In the Agile manifesto one of their values is:
Working software over comprehensive documentation
This got me thinking does this value stand in all circumstances? Especially in the circumstance of an Agile timebox (also known as a sprint). Does an Agile timebox/sprint have to deliver working software?
The reason behind these questions started with two other questions:
- Why do we have sprints? I've summarised the most important points of my thoughts as follows:
Projects are large pieces of work which at the beginning lack detail in implementation and have lots of unknowns. Sprints allow us to tackle a project through smaller chunks of work delivered frequently. This reduces the risk of spending resources on the wrong implementation as we can deliver things earlier, learn from it through testing and adapt to what we learn from uncovering the unknowns.
- What are some abstraction layers are in product development? I've summarised my thoughts as follows:
A product is something that satisfies an end user desire or need. It takes end user input and outputs end user value.

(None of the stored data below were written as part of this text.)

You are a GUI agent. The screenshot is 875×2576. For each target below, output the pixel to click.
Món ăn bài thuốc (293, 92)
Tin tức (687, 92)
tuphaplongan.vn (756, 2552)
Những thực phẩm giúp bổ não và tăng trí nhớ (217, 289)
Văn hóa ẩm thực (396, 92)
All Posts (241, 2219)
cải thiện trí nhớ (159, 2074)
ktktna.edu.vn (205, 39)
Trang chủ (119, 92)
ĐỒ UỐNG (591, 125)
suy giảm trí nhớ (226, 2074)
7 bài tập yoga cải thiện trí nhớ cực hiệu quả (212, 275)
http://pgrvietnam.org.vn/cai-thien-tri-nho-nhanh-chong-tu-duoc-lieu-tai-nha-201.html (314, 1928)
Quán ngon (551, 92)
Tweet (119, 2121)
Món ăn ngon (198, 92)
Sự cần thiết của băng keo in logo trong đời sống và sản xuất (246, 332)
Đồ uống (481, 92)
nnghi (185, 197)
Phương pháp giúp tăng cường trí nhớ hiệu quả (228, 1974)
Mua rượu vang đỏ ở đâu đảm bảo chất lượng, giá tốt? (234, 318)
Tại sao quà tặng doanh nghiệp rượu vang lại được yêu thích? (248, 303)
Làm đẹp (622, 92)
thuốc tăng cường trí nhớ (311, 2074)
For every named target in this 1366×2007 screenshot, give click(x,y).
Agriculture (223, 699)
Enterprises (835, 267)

In between the input and output is how the product functions. If the product is a service, as is often with software, the middle bit can be described as business rules. Essentially how the business converts end user input into end user value. Code is a material in what a service is built, codifying those business rules; in the same sense that wood is a material in what a good may be made of. End users can't use code directly so there's a user interface – this is another layer: UI and UX.

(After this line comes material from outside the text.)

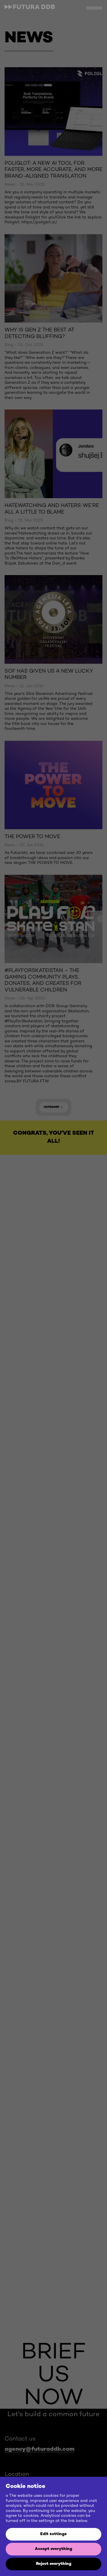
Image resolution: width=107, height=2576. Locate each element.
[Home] (31, 10)
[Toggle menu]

Given the thoughts above, I'd like to make a presupposition:
Business rules introduce the most risk in a product because it is the core of turning end user input to end user value. A product could have the slickest user interface but be useless for the end user because the underlying business rules don't convert the end user's input to value well.
As a result we want to test those business rules before committing a lot of resources into a polished user interface. Let's look at an example:
Imagine a world with no technical constraints that is just moving from a bartering system. One problem you want to solve is how to exchange goods for a medium of exchange (money). You hypothesise some fancy electronic point of sale system is the way forward. You don't have the resources to build it yet or the risk/reward ratio of software is too great (the material, code, is expensive because you have to hire designers and engineers). Consequently, in your first sprint you test out a person acting through certain business rules as a point of sale system (for example: checkout clerk with a paper inventory, a calculator and a ledger).
Now with the above it seems like we have started a project with Agile methodology. Here is how we stack up against some Agile values and principles:
- Working software over comprehensive documentation.
- Our highest priority is to satisfy the customer through early and continuous delivery of valuable software.
- Deliver working software frequently, from a couple of weeks to a couple of months, with a preference to the shorter timescale.
We delivered something working, something to satisfy the customer early and can continuously refine it, albeit not software. We achieved one of the goals of sprinting: reducing the risk of spending resources on the wrong implementation and getting data to learn from for future iterations.
Here are some more detailed questions that may help frame your answer to the overarching question:
- Do the thoughts above mean an Agile sprint/timebox does not have to deliver working software but only something working, where working is defined as something that can test a product hypothesis?
- Given a sprint delivers something that can test a product hypothesis, are there limits to this? Taking the example of a sprint testing business rules, could a sprint deliver just the business rules written down on paper then sending a person out to interact with an end user and compute the end user's inputs by following the rules and measuring if the end user derived value from the output?
Writing this question has been super helpful in organising my own thoughts and consequently I've got some meta-thoughts (which may conflict with other thoughts) I'm still working through which you might want to comment on:
- What I'm describing is just a product development methodology and Agile is a subset of that.
- Writing down business rules is just documentation which isn't as useful as working software. Related to next point.
- Not implementing software means you're testing in an environment too far removed from what an end user actually experiences which introduces risk.
- Building in the order the layers described (business rules, code that computes those rules (which usually live on the backend), UI) is waterfall and introduces the risks of waterfall.